KEY POINTS:
Reserve Bank Governor Alan Bollard has left the official cash rate (OCR) unchanged at 8.25 per cent, as widely predicted, while acknowledging the economy has slowed faster than he expected.
While today's announcement leaves the OCR at the same level it has been at since last July, Dr Bollard's comments may have given embattled householders, struggling under the pressures of high mortgage rates, some hope that the start of cuts to the official interest rate are at least coming into view.
Dr Bollard's key statement today was that given the outlook, the Reserve Bank expected the OCR to remain at current levels "for a time yet" to ensure inflation on average over the medium term was within the 1 to 3 per cent target.
That would seem to give the Reserve Bank plenty of room to manoeuvre if the economy continues its rapid descent.
In his announcement today, Dr Bollard said that economic activity had "weakened more markedly than expected" in the Reserve Bank's March Monetary Policy Statement.
But he also pointed to the impact of repeated increases in food and energy prices which, he said, played a large part in short term inflation being likely to remain persistently high.
"There is a risk that wage settlements respond to these short term price shocks rather than adjusting to the changing economic conditions, thus perpetuating inflation pressures," Dr Bollard said.
Over time, the weaker economy would ease accumulated pressure on resources and reduce inflation pressures, but the labour market was still strong and New Zealand's key international commodity prices remained high.
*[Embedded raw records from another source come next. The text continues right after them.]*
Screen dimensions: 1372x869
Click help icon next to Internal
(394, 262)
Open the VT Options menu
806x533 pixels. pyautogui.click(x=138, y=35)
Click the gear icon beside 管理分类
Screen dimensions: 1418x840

Government spending plans and the possibility of personal tax cuts could also be expected to limit the economic slowdown.
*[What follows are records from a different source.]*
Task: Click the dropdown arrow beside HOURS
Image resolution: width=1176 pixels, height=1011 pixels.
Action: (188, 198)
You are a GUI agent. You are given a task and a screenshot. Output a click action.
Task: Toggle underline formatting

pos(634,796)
"We see significant downside risk to future activity but upside risks to inflation," he said.
Consumer and business sentiment had fallen sharply, exacerbated by tighter credit conditions, a further decline in the housing market and weaker prospects for world growth.
Financial market turbulence around the world continued to add to an uncertain economic environment, while the dry summer was also weakening short term growth prospects, Dr Bollard said.
A further risk to the outlook was the persistently strong New Zealand dollar which, while helping moderate headline Consumers Price Index inflation, remained a drag on export growth.
Highlighting the challenge facing Dr Bollard, the annual CPI increase hit its highest level in 18 months in the first quarter at 3.4 per cent, and the Reserve Bank expects it to remain above 3 per cent for the rest of this year.
Dr Bollard refused to answer questions explaining his decision.
Any change in the OCR today would have been a major shock, with 17 analysts surveyed by Reuters all having predicted interest rates would be held at 8.25 per cent today.
The poll did show a growing expectation of a rate cut by the end of the year, with some economists expecting the Reserve Bank will need to start cutting aggressively, although others still expect rates to remain on hold until 2009.
"The Reserve Bank's starting to put a lot more weight on the fact things are slowing down. They seem to be wavering on how long they going to be remaining on hold," ASB chief economist Nick Tufley said.
"It suggests we are starting to see the Reserve Bank's stance shift a little bit, and it looks a bit more likely the bank could be cutting by the end of the year, instead of holding off until next year."
UBS economist Robin Clements said the same list of factors was cited - softness on the activity side, but still warning about the upside risks to inflation.
"In terms of policy there's a subtle change, rate on hold for a time, rather than a significant time. I think they've made a step in the direction of being more neutral, but not ready to signal any easing yet."
The New Zealand dollar fell nearly half a US cent to US79.42c on the more "dovish" (accommodating) statement.